▶ _FRAGMENTO DE LA PÁGINA_:

Quaprópter, profúsis paschálibus gáudiis, totus in orbe terrárum mundus exsúltat. Sed et supérnae virtútes atque angélicae potestátes hymnum glóriae tuae cóncinunt, sine fine dicéntes:
Sanctus, Sanctus, Sanctus...
PLEGARIA EUCARÍSTICA III. PREX EUCHARISTICA III.
Antífona de comunión Rom 4, 25
Cristo nuestro Señor fue entregado por nuestros pecados y resucitado para nuestra justificación. Aleluya.
Antiphona ad communionem Rm 4, 25
Tráditus est Christus Dóminus noster propter delícta nostra, et resurréxit propter iustificatiónem nostram, allelúia.
Oración después de la comunión
Dios todopoderoso, no ceses de proteger con amor a los que has salvado, para que así, quienes hemos sido redimidos por la muerte de tu Hijo, podamos alegrarnos en su resurrección. Por Jesucristo, nuestro Señor.
Post communionem
Contínua, quaesumus, Dómine, quos salvásti pietáte custódi, ut, qui Fílii tui passióne sunt redémpti, eius resurrectióne laeténtur. Qui vivit et regnat in saecula saeculórum.

▶ _EXTRACTO DE DATOS_:
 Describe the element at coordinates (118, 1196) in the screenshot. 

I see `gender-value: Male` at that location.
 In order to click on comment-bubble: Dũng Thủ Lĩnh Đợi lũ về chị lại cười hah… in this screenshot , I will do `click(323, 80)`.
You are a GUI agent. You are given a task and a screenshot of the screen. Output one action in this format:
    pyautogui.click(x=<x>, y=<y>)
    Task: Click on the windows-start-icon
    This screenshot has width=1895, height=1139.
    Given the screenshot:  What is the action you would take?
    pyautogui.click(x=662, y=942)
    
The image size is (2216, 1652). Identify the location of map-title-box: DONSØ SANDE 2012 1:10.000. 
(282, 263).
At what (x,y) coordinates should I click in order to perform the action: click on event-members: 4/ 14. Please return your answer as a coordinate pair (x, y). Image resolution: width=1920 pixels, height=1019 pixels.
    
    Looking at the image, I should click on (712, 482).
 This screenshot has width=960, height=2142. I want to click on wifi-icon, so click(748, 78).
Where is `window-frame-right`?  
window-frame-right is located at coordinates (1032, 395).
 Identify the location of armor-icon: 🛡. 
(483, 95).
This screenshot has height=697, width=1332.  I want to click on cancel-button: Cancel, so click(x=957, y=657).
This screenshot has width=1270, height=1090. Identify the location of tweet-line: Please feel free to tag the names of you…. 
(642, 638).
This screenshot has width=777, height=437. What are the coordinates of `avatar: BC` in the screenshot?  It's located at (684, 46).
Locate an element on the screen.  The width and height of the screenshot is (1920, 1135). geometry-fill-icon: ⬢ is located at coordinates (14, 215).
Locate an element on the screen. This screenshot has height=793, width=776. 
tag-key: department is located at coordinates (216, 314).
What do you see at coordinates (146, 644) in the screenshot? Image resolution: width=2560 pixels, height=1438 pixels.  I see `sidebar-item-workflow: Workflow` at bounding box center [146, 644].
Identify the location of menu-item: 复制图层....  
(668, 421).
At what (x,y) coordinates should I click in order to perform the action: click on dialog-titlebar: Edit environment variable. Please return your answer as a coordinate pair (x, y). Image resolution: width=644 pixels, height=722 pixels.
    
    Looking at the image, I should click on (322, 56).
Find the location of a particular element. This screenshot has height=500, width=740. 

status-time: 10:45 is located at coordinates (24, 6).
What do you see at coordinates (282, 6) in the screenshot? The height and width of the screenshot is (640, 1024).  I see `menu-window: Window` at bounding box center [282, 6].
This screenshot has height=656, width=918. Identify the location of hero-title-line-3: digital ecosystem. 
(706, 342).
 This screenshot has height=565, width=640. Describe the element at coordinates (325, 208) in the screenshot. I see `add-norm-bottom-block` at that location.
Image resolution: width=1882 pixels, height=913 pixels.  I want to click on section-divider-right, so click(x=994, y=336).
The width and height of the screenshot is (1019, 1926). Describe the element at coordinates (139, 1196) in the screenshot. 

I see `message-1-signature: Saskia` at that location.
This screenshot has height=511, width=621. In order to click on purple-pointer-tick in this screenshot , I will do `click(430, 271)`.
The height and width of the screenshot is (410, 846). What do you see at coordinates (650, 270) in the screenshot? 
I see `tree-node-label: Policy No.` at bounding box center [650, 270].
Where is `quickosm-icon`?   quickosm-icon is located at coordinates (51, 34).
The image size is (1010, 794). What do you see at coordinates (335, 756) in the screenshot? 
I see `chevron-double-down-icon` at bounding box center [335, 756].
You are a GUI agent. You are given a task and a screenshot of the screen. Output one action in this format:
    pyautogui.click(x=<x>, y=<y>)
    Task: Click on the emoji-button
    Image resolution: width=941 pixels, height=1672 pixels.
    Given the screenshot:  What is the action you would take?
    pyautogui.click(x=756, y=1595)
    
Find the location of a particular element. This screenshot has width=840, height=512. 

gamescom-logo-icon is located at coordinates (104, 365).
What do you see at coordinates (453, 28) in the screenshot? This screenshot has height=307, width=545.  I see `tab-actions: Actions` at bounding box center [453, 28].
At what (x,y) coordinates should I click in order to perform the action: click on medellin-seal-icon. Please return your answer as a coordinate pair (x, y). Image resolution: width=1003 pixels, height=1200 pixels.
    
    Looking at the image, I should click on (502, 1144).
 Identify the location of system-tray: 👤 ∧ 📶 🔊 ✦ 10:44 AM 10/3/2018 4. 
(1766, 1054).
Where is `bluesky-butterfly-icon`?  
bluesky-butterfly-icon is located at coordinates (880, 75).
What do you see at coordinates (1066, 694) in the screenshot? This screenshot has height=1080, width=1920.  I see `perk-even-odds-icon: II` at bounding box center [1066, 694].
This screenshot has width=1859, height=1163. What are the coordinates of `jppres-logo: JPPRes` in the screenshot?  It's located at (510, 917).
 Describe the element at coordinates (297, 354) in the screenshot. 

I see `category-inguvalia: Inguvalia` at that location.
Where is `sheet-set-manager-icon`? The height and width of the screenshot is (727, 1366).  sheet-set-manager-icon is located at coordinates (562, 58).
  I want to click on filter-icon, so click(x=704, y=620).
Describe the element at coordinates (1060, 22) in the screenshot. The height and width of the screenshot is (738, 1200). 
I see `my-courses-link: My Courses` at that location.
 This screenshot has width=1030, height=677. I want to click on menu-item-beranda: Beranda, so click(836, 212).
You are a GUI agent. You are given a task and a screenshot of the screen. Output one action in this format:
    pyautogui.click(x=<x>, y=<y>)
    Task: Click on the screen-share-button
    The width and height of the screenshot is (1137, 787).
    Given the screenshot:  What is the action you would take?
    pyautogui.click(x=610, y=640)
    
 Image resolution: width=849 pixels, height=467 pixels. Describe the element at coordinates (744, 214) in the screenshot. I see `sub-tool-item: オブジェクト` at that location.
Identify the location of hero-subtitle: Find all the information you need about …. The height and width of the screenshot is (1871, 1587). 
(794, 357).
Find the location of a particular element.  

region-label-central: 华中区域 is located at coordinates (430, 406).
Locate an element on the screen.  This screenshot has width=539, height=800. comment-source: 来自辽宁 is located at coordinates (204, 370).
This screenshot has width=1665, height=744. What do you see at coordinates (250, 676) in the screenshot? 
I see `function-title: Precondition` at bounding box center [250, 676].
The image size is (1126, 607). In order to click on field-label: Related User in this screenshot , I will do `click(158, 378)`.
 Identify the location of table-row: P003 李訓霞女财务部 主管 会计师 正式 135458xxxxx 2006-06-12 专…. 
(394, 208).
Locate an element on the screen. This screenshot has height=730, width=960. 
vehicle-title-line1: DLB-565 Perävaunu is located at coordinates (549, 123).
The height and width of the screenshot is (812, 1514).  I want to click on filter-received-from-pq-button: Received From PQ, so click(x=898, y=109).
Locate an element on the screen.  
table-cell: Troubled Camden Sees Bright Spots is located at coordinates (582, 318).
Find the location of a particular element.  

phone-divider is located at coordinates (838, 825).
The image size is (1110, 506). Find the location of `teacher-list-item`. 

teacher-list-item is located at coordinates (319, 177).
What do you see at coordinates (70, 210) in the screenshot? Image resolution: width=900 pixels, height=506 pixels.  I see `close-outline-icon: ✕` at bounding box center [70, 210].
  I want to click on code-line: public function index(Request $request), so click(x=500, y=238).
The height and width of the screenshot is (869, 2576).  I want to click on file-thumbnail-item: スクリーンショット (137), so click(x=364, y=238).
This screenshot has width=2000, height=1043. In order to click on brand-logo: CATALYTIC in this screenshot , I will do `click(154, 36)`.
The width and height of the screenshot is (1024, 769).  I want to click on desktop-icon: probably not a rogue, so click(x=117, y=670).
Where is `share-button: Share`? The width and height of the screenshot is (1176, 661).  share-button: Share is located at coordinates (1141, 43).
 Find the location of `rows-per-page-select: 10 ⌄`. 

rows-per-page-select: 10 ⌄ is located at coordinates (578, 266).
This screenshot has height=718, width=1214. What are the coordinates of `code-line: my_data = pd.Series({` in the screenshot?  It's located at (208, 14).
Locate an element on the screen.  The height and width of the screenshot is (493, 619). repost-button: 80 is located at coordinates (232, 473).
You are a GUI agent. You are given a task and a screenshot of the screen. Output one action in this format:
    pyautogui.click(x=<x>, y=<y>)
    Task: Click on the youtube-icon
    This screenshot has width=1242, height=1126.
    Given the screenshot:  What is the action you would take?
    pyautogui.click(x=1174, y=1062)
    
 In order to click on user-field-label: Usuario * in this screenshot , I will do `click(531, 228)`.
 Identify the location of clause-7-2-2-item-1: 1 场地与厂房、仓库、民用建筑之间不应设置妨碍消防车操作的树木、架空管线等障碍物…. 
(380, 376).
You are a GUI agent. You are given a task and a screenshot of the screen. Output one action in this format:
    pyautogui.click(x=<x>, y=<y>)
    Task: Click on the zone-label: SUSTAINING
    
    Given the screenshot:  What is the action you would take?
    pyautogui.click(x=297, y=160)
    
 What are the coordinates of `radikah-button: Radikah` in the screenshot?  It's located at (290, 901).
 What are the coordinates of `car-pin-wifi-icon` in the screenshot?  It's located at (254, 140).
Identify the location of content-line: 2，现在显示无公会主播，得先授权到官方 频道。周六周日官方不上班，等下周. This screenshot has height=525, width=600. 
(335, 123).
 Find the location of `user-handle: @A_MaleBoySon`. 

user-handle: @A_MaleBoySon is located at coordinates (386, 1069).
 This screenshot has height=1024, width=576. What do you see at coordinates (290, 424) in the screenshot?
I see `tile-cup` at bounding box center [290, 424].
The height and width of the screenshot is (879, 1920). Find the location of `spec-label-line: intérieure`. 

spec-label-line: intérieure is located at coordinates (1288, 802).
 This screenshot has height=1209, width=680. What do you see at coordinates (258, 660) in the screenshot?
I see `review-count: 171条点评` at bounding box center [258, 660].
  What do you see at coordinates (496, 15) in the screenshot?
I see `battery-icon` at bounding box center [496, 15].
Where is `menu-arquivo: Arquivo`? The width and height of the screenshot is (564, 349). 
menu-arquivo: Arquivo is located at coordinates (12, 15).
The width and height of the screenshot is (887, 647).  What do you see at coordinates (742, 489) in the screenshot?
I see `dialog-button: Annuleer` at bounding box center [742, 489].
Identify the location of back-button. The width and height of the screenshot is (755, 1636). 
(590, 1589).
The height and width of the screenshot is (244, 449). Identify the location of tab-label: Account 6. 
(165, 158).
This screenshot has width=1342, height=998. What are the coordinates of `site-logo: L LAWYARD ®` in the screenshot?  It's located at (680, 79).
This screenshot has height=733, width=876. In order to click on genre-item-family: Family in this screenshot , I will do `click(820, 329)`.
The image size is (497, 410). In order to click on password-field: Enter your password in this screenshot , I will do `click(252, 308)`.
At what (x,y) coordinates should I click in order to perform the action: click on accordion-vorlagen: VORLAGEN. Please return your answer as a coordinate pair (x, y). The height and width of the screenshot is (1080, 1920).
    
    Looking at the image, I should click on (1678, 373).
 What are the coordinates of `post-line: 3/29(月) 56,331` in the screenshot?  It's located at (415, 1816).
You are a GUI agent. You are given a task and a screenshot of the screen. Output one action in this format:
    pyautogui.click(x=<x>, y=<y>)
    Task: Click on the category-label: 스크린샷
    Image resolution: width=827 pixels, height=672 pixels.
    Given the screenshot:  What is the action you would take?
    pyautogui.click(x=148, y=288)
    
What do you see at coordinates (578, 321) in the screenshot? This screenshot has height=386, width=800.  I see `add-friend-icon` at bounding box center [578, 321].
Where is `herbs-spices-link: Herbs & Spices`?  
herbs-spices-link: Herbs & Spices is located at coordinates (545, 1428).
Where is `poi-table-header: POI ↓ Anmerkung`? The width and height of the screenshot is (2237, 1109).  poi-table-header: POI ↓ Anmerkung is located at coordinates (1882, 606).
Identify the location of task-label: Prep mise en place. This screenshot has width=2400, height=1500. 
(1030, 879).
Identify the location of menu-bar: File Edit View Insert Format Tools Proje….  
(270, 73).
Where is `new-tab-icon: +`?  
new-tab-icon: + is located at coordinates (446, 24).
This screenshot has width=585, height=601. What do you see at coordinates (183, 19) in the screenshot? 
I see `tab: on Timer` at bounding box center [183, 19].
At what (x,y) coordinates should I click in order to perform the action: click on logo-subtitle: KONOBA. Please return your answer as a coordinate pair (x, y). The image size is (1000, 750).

▶ _TAREAS Y EJERCICIOS_:
a. Reescribe la parte del fragmento litúrgico que empieza con las palabras "Oración después de" y acaba con "in saecula saeculórum.", poniendo "custodiar" en lugar de "proteger".
b. Traduce al inglés esta oración del fragmento litúrgico: "Cristo nuestro Señor fue entregado por nuestros pecados y resucitado para nuestra justificación."
c. Escribe lo que sigue al fragmento litúrgico, a partir de su última oración.

▶ _RESPUESTAS_:
a.
Oración después de la comunión
Dios todopoderoso, no ceses de custodiar con amor a los que has salvado, para que así, quienes hemos sido redimidos por la muerte de tu Hijo, podamos alegrarnos en su resurrección. Por Jesucristo, nuestro Señor.
Post communionem
Contínua, quaesumus, Dómine, quos salvásti pietáte custódi, ut, qui Fílii tui passióne sunt redémpti, eius resurrectióne laeténtur. Qui vivit et regnat in saecula saeculórum.

b. Christ our Lord was handed over for our sins and raised for our justification.

c.
MARTIROLOGIO

Elogios del día 9 de abril

1. En Alejandría, en Egipto, san Máximo, obispo, que, siendo presbítero, compartió el exilio y la confesión de la fe con el obispo san Dionisio, al que después sucedió (282).
2. En la misma ciudad, san Edesio, mártir, hermano de san Apiano, que bajo el emperador Maximino reprochó abiertamente al juez el haber entregado a los leones a las vírgenes consagradas a Dios, siendo detenido por soldados y torturado, y finalmente, por Cristo Señor, arrojado al mar (306).
3. Cerca de Sirmio, en Panonia, san Demetrio, mártir, muy venerado en todo el Oriente y, de modo especial, en la ciudad de Tesalónica (s. III/IV).
4. En Cesarea de Capadocia, san Eupsiquio, mártir, que, por haber destruido el santuario de la diosa Fortuna, consumó su martirio bajo el emperador Juliano el Apóstata (c. 362).
5. En la ciudad de los cenomanos (hoy Le Mans), en la Galia Lugdunense, san Liborio, obispo (s. IV).
6. En Amida, de Mesopotamia, san Acacio, obispo, que, para redimir a unos persas cautivos y sometidos a crueles torturas, interesó al clero y vendió a los romanos los vasos sagrados de la Iglesia (s. V).
7. En Castroloco (hoy Mons), de Henao, en Neustria, santa Valdetrudis, hermana de santa Aldegundis, que, siendo esposa de san Vicente Madelgario y madre de cuatro santos, a semejanza de su marido se ofreció a Dios y recibió el hábito monástico en el cenobio fundado por ella misma (688).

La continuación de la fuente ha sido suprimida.